Basketball star Candace Parker is pregnant at 22, making her one of the young moms driving down the average age of first-time motherhood in America. Why the drop? Sit back and watch the media speculate.
The drop is pretty small — from 25.2 years in 2005 to 25.0 years in 2006. But it's statistically significant, and it's the first drop in forty years. Sue Shellenbarger in the Wall Street Journal offers several possible explanations. The number of Hispanics in America rose, and they tend to have families earlier. Births to older teens (between 15 and 19) rose 4%. And and the children of baby boomers — a large generation — are entering reproductive age. But the most hotly debated explanation is advanced by Stephanie Coontz, director of research at the Council on Contemporary Families, who says today's young women may not feel the need to "prove themselves" in their careers before having kids. Mom Sarah Distel concurs: "We weren't fighting for careers like the older generation. It was something we take for granted."

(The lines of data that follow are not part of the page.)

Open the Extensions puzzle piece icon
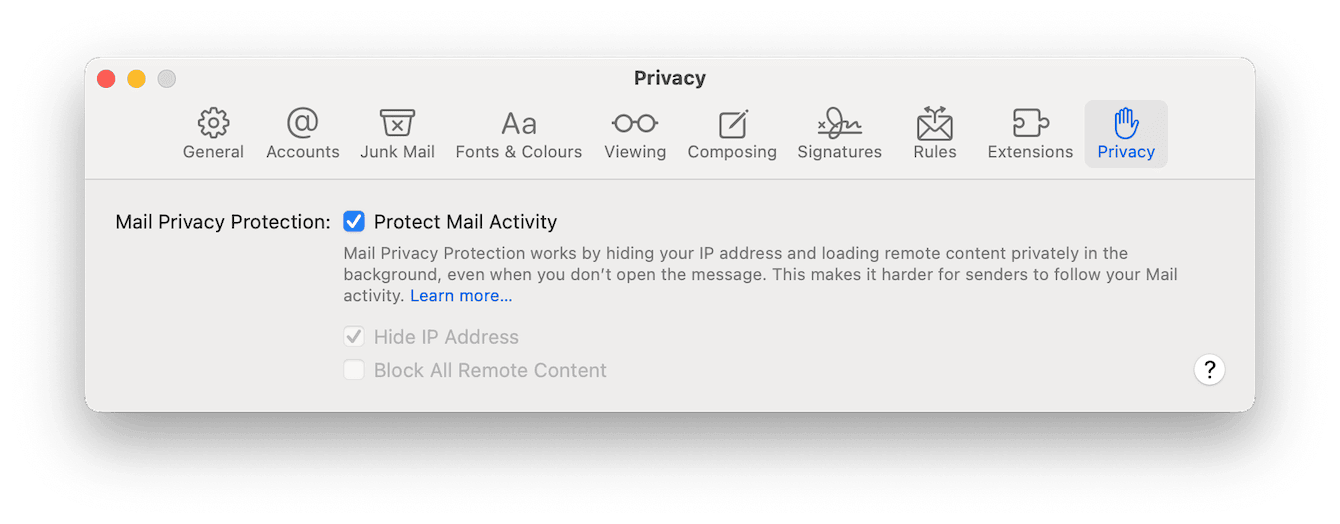 point(1030,124)
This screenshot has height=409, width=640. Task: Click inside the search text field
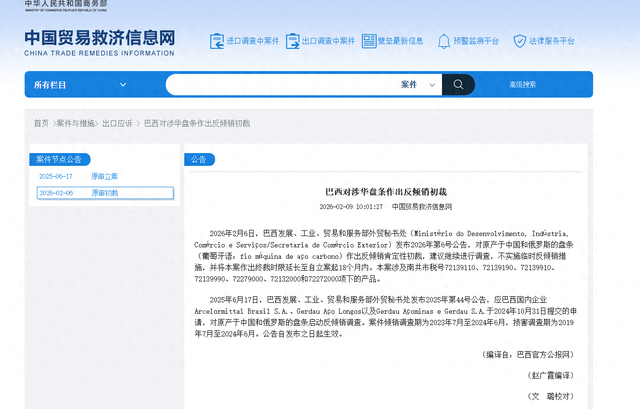click(280, 84)
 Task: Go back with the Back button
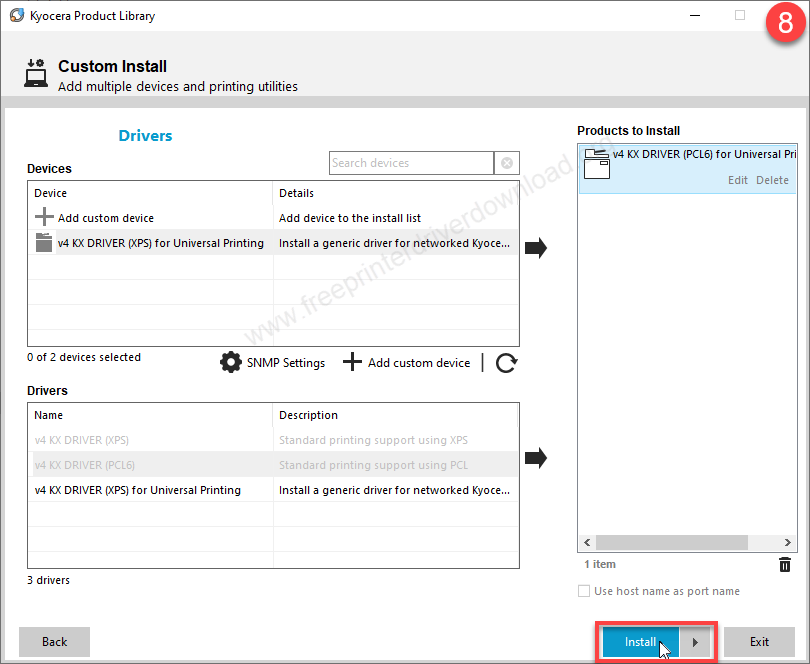click(54, 642)
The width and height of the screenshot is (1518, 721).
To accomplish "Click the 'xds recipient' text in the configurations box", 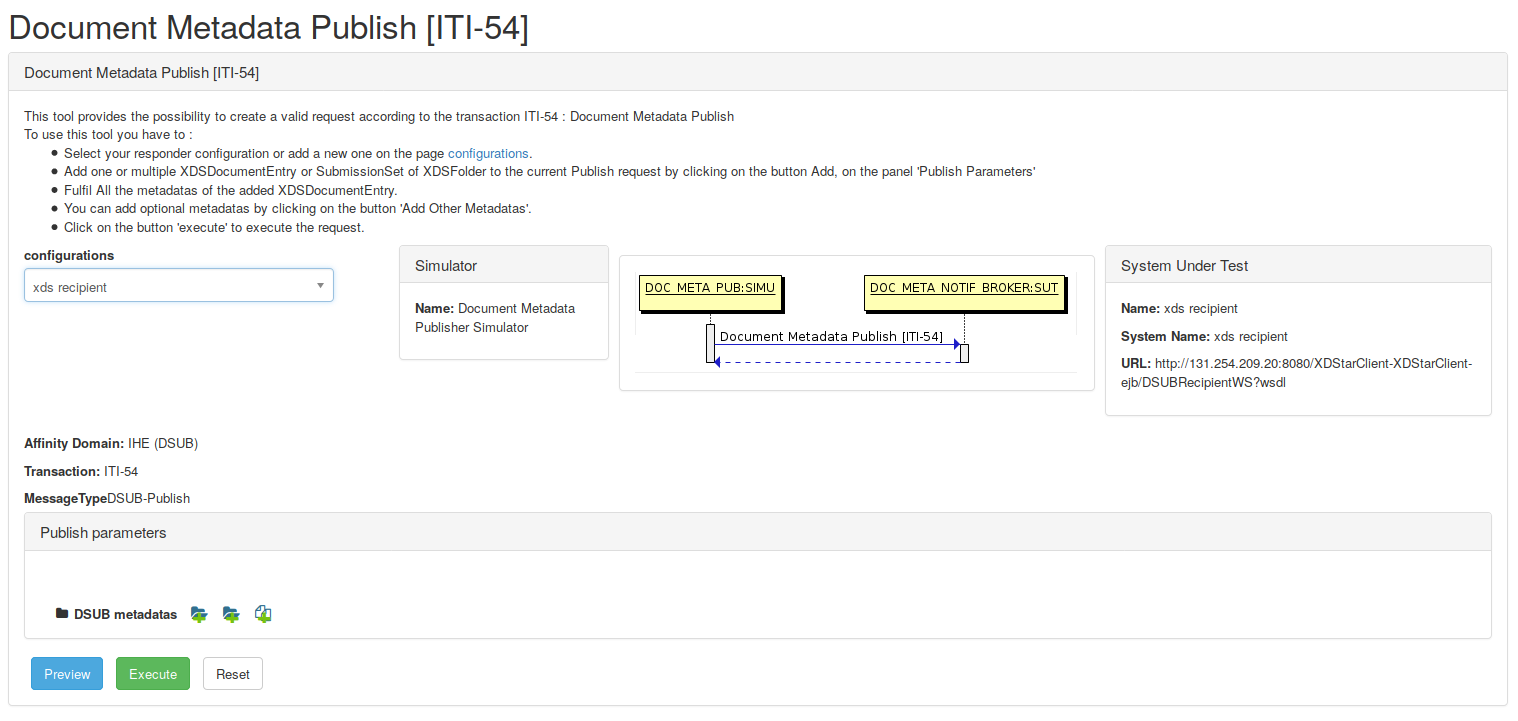I will (70, 287).
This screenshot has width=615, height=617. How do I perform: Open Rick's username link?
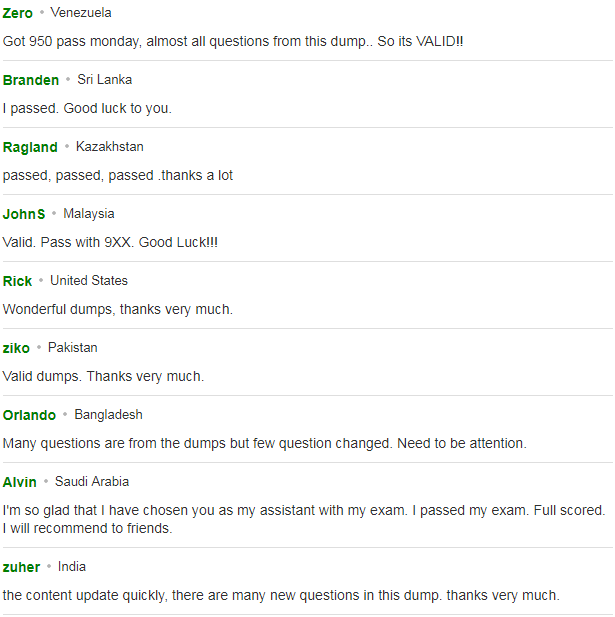tap(17, 281)
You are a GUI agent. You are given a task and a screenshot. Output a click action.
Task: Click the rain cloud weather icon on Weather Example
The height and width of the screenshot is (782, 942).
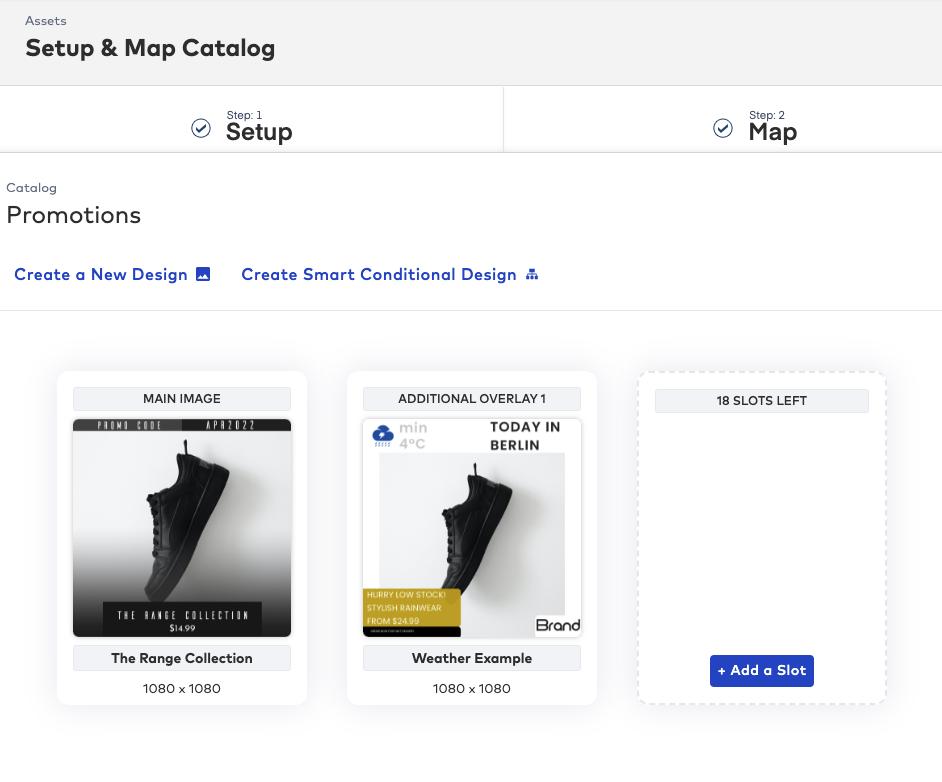pyautogui.click(x=382, y=436)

Salon's Lynn Harris calls bullshit on this theory, arguing that the numbers point more to demographic shifts and less to changes in women's attitudes. Feminist Finance points out that the not-pausing-to-prove-yourself hypothesis "ignores that sizable chunk of womandom for whom their job is not a "career" as she seems to be thinking of it—service employees, retail worker, skilled and unskilled laborers of various sorts. Decisions about whether and when to have kids has an economic aspect for anyone, but not every woman does the kind of work where proving yourself on the job over the course of a decade is really a concern." She also says some women may be having babies earlier not because they take their careers for granted, but because early work years or graduate school may actually be a good time for some to take the "resume gap" that having a baby can entail.
We don't buy that the working world has gotten so friendly to moms that women are no longer worried about the consequences of childbirth (it is kind of telling that Distel is a stay-at-home mom). We do, like Feminist Finance, "think it's worth noting that this whole conversation assumes women actively choose to time their reproductive lives." Of course, women aren't the only ones involved in the timing. Stephanie Coontz herself reports in yesterday's Times that the vaunted drop in marital happiness after the arrival of a baby doesn't really occur if "couples plan the conception and discuss how they want to conduct their relationship after the baby is born." Harris notes that the Journal's coverage of younger motherhood leaves out "the other people often involved in this calculus: men." As we learned earlier in the week, not every family has one, but if a dude is in the picture, he should be an equal partner in the decision — whether it happens at 25.0, 25.2, or 40.